The document they produced was eventually signed but ultimately unfinished. It was stained by this nation's original sin of slavery, a question that divided the colonies and brought the convention to a stalemate until the founders chose to allow the slave trade to continue for at least twenty more years, and to leave any final resolution to future generations.

Of course, the answer to the slavery question was already embedded within our Constitution - a Constitution that had at its very core the ideal of equal citizenship under the law; a Constitution that promised its people liberty, and justice, and a union that could be and should be perfected over time.

And yet words on a parchment would not be enough to deliver slaves from bondage, or provide men and women of every color and creed their full rights and obligations as citizens of the United States. What would be needed were Americans in successive generations who were willing to do their part - through protests and struggle, on the streets and in the courts, through a civil war and civil disobedience and always at great risk - to narrow that gap between the promise of our ideals and the reality of their time.

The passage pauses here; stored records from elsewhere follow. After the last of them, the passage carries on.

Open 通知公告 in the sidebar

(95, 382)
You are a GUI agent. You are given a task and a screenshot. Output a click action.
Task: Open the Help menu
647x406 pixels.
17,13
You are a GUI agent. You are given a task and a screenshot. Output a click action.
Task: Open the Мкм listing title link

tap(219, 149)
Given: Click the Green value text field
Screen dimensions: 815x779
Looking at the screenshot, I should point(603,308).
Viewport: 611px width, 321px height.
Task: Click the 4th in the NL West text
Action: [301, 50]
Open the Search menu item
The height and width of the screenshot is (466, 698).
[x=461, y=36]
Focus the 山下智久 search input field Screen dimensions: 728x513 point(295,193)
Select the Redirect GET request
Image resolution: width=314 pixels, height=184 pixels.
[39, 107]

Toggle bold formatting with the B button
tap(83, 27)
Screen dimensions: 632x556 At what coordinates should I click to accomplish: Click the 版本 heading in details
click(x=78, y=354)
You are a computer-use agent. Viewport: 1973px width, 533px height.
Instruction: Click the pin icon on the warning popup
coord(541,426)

This was one of the tasks we set forth at the beginning of this campaign - to continue the long march of those who came before us, a march for a more just, more equal, more free, more caring and more prosperous America. I chose to run for the presidency at this moment in history because I believe deeply that we cannot solve the challenges of our time unless we solve them together - unless we perfect our union by understanding that we may have different stories, but we hold common hopes; that we may not look the same and we may not have come from the same place, but we all want to move in the same direction - towards a better future for our children and our grandchildren.

This belief comes from my unyielding faith in the decency and generosity of the American people. But it also comes from my own American story.

I am the son of a black man from Kenya and a white woman from Kansas. I was raised with the help of a white grandfather who survived a Depression to serve in Patton's Army during World War II and a white grandmother who worked on a bomber assembly line at Fort Leavenworth while he was overseas. I've gone to some of the best schools in America and lived in one of the world's poorest nations. I am married to a black American who carries within her the blood of slaves and slaveowners - an inheritance we pass on to our two precious daughters. I have brothers, sisters, nieces, nephews, uncles and cousins, of every race and every hue, scattered across three continents, and for as long as I live, I will never forget that in no other country on Earth is my story even possible.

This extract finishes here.